If the opposite result is reached, meaning that the trust or foundation is not considered equivalent to a Swedish family foundation, the person who has the greatest control over the trust or foundation is instead regarded as the tax owner of the trust's or foundation’s assets. In such a case, taxation generally occurs in the category of capital income, which is subject to a lower tax rate compared to when distributions are taxed as salary. If the person or persons with the strongest control over the trust or foundation reside in Sweden, then the ongoing income should be included in that person's Swedish income tax return.
What were the circumstances in the court case?
The case concerned a Swedish individual residing in Stockholm who, together with his sister, was a beneficiary of two Liechtenstein foundations that appear to have been established by their father.
The two Swedish siblings had received relatively large amounts from the foundations, which were not reported in their Swedish income tax returns. The foundations were governed by statutes, comparable to articles of association, which specified that the foundations’ boards had significant discretion in deciding on disbursements of the foundations’ funds. In one of the foundations, the board also had the authority to amend the statutes and to remove or add beneficiaries.
However, in practice, it seems that the wishes of the beneficiaries were honored by the foundations’ boards, as their requests for disbursements had been carried out. The beneficiary also stated that he and his sister had credit cards issued in the name of the foundations, which they could use freely.
How did the Stockholm Court of Appeal reason?
In its reasoning, the Administrative Court of Appeal in Stockholm primarily focused on the content of the foundations’ statutes. As mentioned above, according to the statutes, the beneficiaries had virtually no control over the foundations. However, in practice they appeared to have had control, something that was corroborated by the testimony of one of the foundation’s board members, who stated that she had followed the beneficiaries’ instructions. The court nevertheless found that the siblings had provided contradictory information during the proceedings and that the evidence presented was not sufficient to override the significance of the statutes.
Given that the statutes did not grant the beneficiaries any legal rights to control the foundations or their assets, the Court of Appeal therefore concluded that the foundations were to be regarded as Swedish family foundations.
This led to taxation of the beneficiaries in the employment income category, along with a tax surcharge of 40 percent. In other words, a significant tax blow.

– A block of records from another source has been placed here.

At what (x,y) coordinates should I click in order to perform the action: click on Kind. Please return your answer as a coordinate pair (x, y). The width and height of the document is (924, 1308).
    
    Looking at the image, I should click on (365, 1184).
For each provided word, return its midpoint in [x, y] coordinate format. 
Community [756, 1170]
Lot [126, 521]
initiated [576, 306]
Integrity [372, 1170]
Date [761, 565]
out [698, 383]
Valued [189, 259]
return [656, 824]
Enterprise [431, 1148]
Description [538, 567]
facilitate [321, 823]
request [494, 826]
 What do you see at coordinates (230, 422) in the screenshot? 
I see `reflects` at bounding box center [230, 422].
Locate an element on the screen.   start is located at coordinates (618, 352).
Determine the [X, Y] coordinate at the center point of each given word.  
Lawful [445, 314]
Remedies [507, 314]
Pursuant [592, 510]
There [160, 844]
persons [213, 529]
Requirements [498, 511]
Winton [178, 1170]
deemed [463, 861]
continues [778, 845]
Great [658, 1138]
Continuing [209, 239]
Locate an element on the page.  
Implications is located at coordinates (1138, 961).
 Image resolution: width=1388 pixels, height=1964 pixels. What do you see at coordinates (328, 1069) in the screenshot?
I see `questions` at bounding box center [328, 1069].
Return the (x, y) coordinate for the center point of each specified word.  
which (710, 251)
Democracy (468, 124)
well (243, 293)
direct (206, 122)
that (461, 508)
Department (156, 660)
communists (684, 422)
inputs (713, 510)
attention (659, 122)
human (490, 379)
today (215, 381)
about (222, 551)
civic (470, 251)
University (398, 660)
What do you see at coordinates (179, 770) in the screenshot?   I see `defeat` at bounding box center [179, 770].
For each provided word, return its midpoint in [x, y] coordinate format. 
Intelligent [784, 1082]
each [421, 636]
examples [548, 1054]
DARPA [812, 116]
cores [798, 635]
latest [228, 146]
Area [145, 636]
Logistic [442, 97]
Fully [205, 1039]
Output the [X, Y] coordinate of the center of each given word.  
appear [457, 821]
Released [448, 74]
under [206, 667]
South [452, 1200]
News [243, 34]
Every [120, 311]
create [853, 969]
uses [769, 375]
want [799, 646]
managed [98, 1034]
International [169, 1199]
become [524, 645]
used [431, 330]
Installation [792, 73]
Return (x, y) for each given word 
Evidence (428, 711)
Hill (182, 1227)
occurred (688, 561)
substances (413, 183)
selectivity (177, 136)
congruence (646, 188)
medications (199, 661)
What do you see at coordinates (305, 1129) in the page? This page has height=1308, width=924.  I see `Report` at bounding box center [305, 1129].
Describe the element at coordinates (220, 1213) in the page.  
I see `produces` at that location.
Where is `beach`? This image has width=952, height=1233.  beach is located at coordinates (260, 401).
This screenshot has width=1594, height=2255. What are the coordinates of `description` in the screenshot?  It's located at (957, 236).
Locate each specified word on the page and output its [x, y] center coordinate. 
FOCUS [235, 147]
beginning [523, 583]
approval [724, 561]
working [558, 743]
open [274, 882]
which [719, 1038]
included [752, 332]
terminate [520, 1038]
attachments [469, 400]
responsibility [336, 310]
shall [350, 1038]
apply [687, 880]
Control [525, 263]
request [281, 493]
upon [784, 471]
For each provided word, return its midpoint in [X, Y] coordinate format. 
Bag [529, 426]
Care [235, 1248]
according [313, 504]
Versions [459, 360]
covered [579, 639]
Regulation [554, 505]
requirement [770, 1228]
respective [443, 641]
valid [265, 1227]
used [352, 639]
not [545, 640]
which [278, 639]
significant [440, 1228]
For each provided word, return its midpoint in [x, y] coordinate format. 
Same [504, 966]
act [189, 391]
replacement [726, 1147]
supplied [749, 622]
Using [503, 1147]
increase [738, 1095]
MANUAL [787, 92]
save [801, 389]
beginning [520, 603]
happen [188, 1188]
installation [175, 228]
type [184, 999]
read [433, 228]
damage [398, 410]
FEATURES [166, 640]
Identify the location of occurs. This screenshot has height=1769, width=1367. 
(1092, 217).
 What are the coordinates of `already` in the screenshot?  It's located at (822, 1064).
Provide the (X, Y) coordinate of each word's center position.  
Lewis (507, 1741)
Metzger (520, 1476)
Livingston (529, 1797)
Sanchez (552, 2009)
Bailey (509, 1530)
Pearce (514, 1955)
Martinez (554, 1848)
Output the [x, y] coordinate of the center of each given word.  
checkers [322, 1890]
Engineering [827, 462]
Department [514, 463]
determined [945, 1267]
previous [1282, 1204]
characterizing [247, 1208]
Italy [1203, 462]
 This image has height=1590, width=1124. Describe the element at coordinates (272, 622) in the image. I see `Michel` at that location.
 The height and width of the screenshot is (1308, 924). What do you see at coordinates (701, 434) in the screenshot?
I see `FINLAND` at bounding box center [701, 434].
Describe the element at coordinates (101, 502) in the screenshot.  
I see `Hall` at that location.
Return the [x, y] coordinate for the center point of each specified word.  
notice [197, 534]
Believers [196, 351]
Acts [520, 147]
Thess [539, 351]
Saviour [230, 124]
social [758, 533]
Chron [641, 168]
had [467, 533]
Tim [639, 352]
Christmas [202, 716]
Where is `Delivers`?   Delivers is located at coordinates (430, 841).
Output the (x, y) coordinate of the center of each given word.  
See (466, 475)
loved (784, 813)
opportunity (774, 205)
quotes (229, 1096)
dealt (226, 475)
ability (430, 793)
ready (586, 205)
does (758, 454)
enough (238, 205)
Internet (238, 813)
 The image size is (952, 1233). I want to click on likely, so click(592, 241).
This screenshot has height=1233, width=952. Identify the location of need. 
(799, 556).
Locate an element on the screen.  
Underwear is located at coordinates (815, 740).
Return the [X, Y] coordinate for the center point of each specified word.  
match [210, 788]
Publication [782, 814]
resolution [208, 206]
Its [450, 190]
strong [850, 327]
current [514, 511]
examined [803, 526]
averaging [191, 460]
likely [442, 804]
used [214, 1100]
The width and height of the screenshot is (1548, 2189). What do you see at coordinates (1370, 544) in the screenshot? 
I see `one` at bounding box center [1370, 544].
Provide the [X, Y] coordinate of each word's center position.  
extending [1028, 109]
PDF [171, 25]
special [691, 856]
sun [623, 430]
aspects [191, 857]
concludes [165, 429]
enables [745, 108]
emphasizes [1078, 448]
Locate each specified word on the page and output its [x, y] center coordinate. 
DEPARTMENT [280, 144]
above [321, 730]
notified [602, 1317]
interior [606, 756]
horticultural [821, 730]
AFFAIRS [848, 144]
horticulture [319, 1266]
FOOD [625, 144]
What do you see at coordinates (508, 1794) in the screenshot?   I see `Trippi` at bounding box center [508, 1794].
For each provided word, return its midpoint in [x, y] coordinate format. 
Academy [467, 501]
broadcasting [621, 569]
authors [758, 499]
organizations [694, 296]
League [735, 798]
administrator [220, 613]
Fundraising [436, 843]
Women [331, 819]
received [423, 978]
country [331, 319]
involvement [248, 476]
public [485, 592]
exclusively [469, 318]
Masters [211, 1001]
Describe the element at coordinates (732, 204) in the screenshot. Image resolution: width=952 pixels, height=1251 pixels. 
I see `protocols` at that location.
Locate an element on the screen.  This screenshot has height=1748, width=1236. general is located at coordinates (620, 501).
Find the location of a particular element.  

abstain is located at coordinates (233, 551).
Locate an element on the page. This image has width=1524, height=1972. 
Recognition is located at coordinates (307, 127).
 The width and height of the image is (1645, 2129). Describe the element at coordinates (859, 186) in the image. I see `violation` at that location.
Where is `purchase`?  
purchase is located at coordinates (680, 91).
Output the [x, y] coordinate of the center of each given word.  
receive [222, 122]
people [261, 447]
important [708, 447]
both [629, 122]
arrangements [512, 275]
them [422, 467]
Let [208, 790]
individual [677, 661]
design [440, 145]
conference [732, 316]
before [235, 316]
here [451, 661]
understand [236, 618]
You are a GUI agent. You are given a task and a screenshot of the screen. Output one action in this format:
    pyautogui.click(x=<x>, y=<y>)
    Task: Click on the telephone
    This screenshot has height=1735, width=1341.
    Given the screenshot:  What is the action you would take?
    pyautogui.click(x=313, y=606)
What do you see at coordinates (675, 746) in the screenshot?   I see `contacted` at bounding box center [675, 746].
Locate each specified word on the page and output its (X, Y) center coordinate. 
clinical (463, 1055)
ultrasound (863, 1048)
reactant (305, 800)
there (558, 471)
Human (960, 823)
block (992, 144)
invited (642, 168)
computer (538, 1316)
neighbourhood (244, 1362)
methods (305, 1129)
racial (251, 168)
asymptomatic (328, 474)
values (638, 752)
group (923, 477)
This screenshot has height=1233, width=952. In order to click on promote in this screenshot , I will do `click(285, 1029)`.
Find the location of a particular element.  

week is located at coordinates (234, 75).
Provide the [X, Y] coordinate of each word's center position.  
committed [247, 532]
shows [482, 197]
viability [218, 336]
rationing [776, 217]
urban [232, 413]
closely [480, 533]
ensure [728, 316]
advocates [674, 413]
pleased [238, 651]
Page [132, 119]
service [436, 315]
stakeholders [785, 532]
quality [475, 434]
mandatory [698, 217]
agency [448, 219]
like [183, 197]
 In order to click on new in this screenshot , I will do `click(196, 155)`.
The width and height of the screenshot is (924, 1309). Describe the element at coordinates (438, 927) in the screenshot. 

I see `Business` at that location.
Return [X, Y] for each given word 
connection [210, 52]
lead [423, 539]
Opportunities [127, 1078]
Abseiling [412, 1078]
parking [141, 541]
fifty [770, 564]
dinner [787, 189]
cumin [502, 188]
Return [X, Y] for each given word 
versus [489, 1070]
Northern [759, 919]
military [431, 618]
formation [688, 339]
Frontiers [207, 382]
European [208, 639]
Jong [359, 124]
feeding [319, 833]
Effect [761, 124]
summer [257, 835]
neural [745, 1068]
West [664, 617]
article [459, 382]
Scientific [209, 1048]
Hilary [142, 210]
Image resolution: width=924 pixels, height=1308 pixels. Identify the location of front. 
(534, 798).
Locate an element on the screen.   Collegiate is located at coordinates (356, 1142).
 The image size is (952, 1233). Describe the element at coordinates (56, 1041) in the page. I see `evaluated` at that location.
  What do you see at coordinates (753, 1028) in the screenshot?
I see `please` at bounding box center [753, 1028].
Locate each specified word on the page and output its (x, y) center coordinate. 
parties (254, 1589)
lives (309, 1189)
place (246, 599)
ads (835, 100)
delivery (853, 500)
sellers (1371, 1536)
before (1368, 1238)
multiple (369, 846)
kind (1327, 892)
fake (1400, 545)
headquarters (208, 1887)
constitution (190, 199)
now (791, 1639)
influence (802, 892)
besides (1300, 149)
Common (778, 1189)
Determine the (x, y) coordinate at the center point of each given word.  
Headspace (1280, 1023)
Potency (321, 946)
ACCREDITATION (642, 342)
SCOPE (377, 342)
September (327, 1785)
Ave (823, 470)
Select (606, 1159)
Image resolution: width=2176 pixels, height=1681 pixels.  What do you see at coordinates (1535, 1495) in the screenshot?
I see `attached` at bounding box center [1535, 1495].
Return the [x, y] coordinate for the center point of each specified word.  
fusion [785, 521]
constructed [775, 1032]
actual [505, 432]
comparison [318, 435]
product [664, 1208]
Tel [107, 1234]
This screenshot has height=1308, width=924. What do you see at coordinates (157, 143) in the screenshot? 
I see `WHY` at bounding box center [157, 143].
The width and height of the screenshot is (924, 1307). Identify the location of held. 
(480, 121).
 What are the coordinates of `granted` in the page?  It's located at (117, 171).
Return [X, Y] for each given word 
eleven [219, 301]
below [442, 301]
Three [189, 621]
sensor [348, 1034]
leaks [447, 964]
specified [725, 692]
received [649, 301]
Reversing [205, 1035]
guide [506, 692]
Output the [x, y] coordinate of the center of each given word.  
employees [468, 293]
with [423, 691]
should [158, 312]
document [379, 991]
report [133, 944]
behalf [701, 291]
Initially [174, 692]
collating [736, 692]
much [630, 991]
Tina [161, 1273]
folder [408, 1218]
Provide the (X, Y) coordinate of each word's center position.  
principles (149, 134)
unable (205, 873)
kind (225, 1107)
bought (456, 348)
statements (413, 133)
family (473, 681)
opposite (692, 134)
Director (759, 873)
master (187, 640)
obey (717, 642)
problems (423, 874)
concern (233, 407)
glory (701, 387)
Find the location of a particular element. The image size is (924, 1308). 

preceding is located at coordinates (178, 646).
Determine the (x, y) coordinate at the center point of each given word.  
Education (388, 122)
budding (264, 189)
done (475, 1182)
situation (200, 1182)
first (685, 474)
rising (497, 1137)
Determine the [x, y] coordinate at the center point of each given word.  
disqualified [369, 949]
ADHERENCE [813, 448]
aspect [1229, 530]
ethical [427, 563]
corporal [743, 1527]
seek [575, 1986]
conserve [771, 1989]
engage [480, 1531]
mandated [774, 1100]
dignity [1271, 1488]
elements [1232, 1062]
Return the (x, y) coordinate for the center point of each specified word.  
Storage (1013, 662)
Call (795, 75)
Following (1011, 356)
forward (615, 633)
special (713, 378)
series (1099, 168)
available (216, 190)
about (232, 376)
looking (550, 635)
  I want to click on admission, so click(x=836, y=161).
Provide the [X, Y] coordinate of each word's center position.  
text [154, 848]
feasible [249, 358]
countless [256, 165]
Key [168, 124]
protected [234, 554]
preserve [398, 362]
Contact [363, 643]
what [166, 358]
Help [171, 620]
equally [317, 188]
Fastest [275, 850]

Nomadtax's comment on the verdict
The verdict highlights the importance of ensuring that a foreign foundation or trust is structured with Swedish tax law in mind, if any person connected to the trust or foundation is subject to tax in Sweden. In some previous cases, courts have placed decisive weight on practical circumstances, meaning that the actual behavior did not follow the statutes. In this case, however, it is clear that the Administrative Court of Appeal in Stockholm chose to primarily rely on the statutes when assessing how the foundations should be viewed under Swedish tax law.